Pittman has been written about in the last 12 months. Before the season, there were all kinds of stories in the Ohio papers about whether he would hang on to his job.

"It might come off strange to y'all, but since I've been here I've been starting, and someone is going to take my spot," Pittman said with a smile. "Honestly, I'm the only starter in America whose job isn't secure at the beginning of the year. That's just something I've learned to deal with since I've been here. I'm always the guy who is there until the next man gets here."

You want to produce a scowl on offensive coordinator Jim Bollman's face, bring up that issue.

"Do people understand why I was [defensive] now?" Bollman asked. "Part of the success of our football team is the attitude of those guys being able to share in what's going on, to sacrifice for the good of the whole deal. Any of them could say, 'I could catch more,' or whatever. When all those guys have come together about not caring who gets the ball, we're better off."

They share the ball and they share the pub, even if Pittman's share is small.

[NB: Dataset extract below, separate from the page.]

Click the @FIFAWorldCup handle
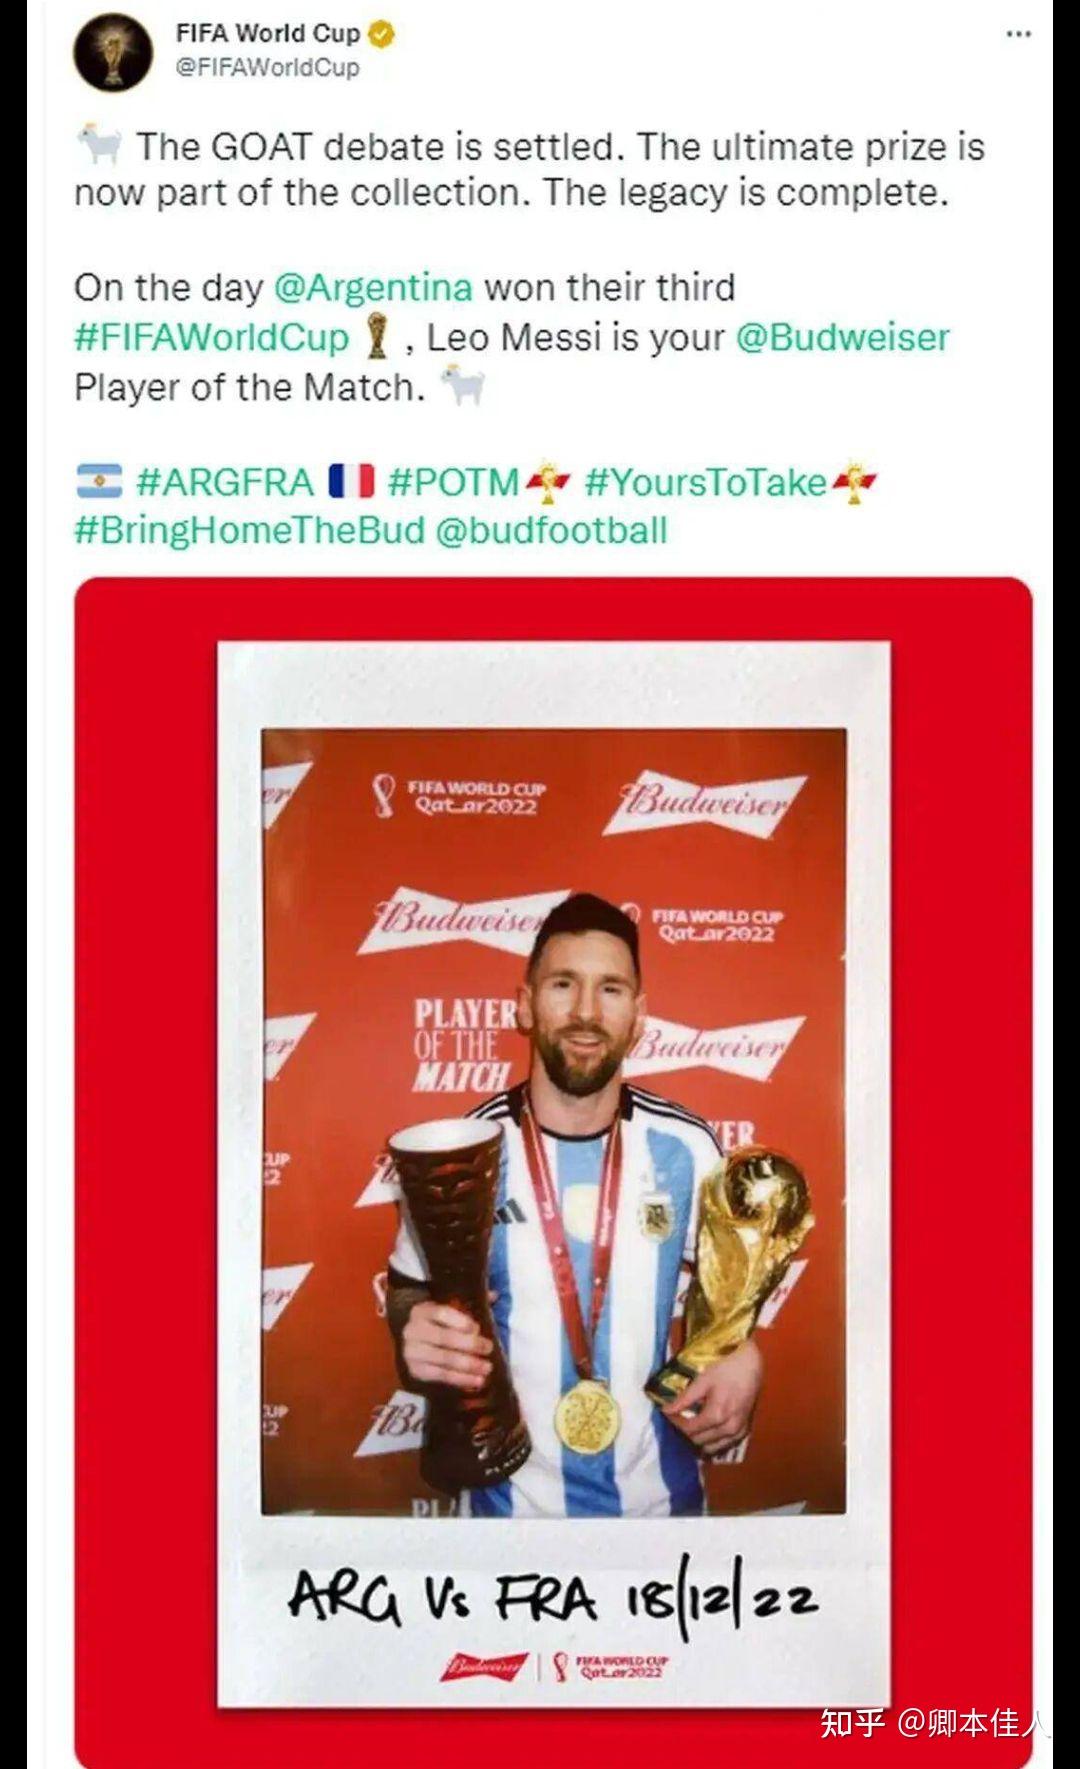The image size is (1080, 1769). [267, 68]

His ability to laugh at such a slight is a sign of his maturity, as is his willingness to tutor his homeboy Wells, the freshman who rushed for 567 yards and seven touchdowns this season. But Pittman has been mature from way back. He was so determined at Akron Buchtel High to get to Columbus that he graduated early and enrolled at Ohio State in time to participate in spring practice.

Pittman benefited from the Play It Smart program funded by the National Football Foundation, which places an "academic coach" on a high school coaching staff and teaches the players to equate academic preparation with game preparation. His academic coach at Buchtel, LaLisa Anthony, remains close to him.

"One thing that I admire about him," said Anthony, now a regional supervisor of the Play It Smart program, "is I don't ever recall seeing him with his head dropped. That's very important to me. So often our young people are beat up emotionally. Tony is proud of who he is. He's definitely an inspiring young man."

"I see them running against good guys. They don't go down on the first contact. I see them driving their legs, trying to get more yards. That's what good backs do."
-- Florida linebacker Brandon Siler

A few people understand how good Pittman is.

"I see them running against good guys. They don't go down on the first contact," Florida linebacker Brandon Siler said of Pittman and Wells. "I see them driving their legs, trying to get more yards. That's what good backs do."

Someone in the NFL has been watching Pittman, too. He has petitioned the NFL to see where he might be drafted, should he choose to make himself eligible in April. The result, which he chose not to share Wednesday, is such that he says he will have a decision to make after the Florida game.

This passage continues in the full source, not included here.